The research that is directly incentivized by commercial interests is least likely to be neglected. I expect the most neglected research to be research that doesn’t have any direct commercial benefit. I expect AGI labs will invest a substantial amount of resources to prevent future Bingchat scenarios and other instances of egregious deployment harms. The problem is that I expect many of these approaches (e.g., getting really good at RLHFing your model such that it no longer displays undesirable behaviors) will not generalize to more powerful systems. I think you (and many others) agree with this, but I think the important point here is that the economic incentives will favor RLHFy stuff over stuff that tackles problems that are not as directly commercially incentivized.

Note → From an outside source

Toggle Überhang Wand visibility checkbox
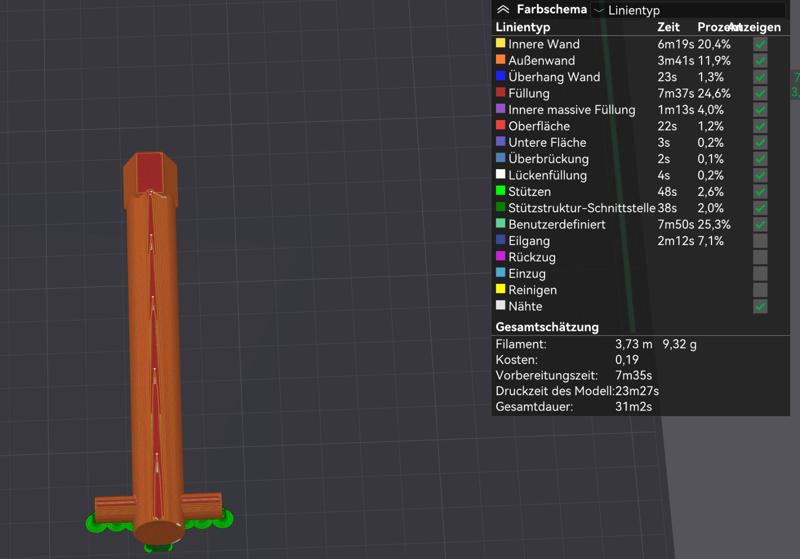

As a result, even though I agree with many of your subclaims, I’m still left thinking, “huh, the message I want to spread is not something like “hey, in order to win the race or sell your product, you need to solve alignment.”
But rather something more like “hey, there are some safety problems you’ll need to figure out to sell/deploy your product. Cool that you’re interested in that stuff. There are other safety problems—often ones that are more speculative—that the market is not incentivizing companies to solve. On the margin, I want more attention paid to those problems. And if we just focus on solving the problems that are required for profit/deployment, we will likely fool ourselves into thinking that our systems are safe when they merely appear to be safe, and we may underinvest in understanding/detecting/solving some of the problems that seem most concerning from an x-risk perspective.”
My personal response would be as follows:
As Leopold presents it, the key pressure here that keeps labs in check is societal constraints on deployment, not perceived ability to make money. The hope is that society’s response has the following properties:
thoughtful, prominent experts are attuned to these risks and demand rigorous responses
policymakers are attuned to (thoughtful) expert opinion
policy levers exist that provide policymakers with oversight / leverage over labs
If labs are sufficiently thoughtful, they’ll notice that deploying models is in fact bad for them! Can’t make profit if you’re dead. *taps forehead knowingly*
but in practice I agree that lots of people are motivated by the tastiness of progress, pro-progress vibes, etc., and will not notice the skulls.
Counterpoints to 1:
Good regulation of deployment is hard (though not impossible in my view).
reasonable policy responses are difficult to steer towards
attempts at raising awareness of AI risk could lead to policymakers getting too excited about the promise of AI while ignoring the risks
experts will differ; policymakers might not listen to the right experts
Good regulation of development is much harder, and will eventually be necessary.
This is the really tricky one IMO. I think it requires pretty far-reaching regulations that would be difficult to get passed today, and would probably misfire a lot. But doesn’t seem impossible, and I know people are working on laying groundwork for this in various ways (e.g. pushing for labs to incorporate evals in their development process).